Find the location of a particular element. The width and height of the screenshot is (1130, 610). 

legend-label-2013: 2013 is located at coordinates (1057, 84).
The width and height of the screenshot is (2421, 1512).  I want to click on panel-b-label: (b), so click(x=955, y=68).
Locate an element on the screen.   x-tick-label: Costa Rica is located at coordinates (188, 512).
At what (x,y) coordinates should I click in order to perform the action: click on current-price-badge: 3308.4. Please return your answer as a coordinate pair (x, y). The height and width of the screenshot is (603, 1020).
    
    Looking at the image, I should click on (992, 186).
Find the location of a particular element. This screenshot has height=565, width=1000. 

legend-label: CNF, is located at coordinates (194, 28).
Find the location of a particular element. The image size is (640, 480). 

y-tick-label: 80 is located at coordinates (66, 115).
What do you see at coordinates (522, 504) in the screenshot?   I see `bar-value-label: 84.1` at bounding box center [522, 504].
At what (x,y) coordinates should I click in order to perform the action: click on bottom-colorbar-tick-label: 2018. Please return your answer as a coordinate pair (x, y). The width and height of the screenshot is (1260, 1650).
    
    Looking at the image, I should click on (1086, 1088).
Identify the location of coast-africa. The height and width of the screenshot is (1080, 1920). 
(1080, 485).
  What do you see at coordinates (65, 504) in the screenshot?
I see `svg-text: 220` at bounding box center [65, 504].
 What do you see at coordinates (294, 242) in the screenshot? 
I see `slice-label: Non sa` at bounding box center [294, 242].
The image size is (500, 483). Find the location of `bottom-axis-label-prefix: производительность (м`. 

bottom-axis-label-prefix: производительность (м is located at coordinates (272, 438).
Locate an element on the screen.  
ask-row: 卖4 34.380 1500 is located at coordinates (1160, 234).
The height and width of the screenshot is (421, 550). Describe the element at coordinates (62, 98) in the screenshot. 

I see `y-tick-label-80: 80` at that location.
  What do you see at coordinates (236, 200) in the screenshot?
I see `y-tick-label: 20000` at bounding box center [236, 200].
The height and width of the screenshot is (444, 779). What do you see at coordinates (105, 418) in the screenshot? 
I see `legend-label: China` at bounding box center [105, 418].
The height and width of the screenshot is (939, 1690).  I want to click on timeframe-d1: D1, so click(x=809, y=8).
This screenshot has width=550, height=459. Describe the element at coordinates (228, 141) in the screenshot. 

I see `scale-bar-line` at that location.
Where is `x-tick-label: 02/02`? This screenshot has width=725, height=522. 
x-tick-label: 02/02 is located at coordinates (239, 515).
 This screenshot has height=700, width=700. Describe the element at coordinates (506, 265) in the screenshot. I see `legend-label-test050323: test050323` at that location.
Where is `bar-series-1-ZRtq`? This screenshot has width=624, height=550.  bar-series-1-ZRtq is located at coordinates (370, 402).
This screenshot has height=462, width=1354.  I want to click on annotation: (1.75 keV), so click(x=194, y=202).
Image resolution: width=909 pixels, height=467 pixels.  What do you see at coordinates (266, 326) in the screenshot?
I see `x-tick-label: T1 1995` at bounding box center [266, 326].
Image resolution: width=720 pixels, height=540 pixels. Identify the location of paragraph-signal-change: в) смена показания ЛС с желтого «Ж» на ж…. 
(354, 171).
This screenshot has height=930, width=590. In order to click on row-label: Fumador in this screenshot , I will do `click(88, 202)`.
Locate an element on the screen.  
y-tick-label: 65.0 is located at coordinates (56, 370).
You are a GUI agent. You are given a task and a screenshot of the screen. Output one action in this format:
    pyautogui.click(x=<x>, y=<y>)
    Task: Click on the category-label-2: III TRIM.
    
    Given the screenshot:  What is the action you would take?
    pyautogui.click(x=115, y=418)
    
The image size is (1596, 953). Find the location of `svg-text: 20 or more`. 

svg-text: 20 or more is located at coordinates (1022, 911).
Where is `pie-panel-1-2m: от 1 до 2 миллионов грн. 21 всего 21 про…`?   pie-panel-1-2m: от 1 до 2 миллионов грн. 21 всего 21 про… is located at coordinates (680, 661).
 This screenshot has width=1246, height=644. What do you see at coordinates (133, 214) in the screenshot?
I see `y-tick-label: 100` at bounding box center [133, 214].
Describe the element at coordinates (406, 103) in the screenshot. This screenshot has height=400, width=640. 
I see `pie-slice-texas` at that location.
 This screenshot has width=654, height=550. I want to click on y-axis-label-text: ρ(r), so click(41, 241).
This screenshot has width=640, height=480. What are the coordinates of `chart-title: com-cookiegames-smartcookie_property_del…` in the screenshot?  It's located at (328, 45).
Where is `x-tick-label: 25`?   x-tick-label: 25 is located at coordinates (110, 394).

- Job
Pull out each line of the entries above that includes the string "more". Uppercase and lowercase letters count as different.

- Response
The image size is (1596, 953). Find the location of `svg-text: 20 or more`. 
svg-text: 20 or more is located at coordinates (1022, 911).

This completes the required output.